What to work on:
Retype the records below exactly as given, but only from the first line through the line with "You are a computer-use", and without the pictures.

(Stored data begins)

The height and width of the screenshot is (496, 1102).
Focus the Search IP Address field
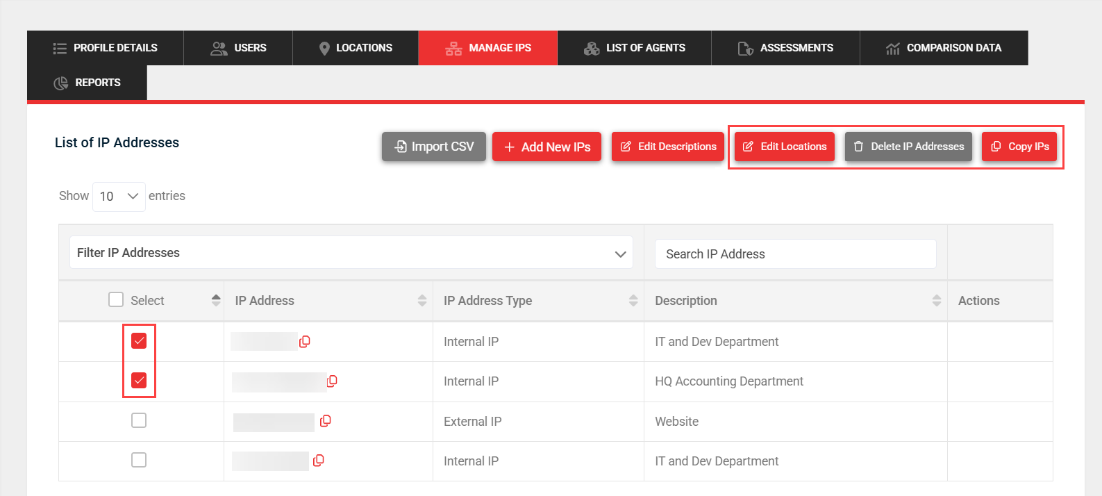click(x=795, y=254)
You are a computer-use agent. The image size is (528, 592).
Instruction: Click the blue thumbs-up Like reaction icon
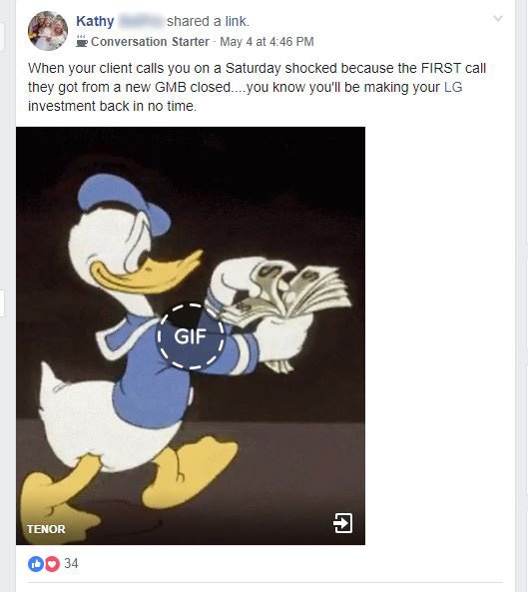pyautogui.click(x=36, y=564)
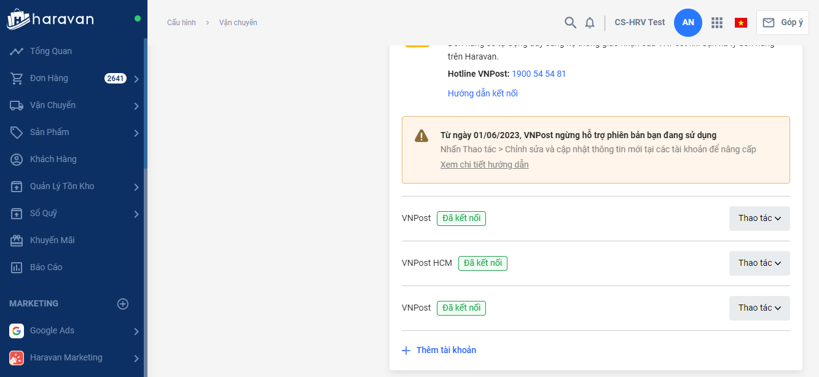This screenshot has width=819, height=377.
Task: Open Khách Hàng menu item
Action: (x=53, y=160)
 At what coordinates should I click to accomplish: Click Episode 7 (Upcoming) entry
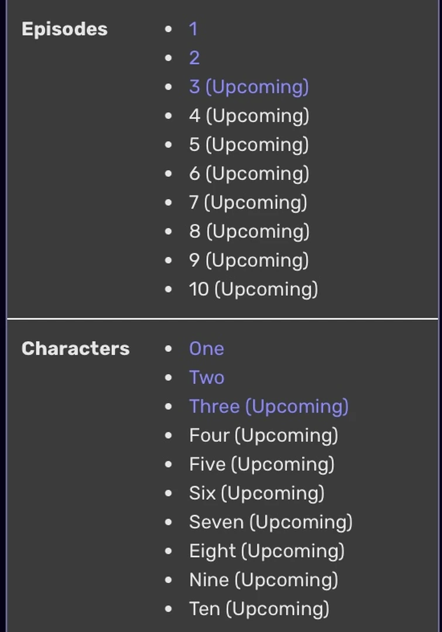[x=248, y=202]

(Stored data ends)

Solution to this problem:
The height and width of the screenshot is (496, 1102).
Focus the Search IP Address field
click(x=795, y=254)
You are a computer-use agent. The image size is (528, 592).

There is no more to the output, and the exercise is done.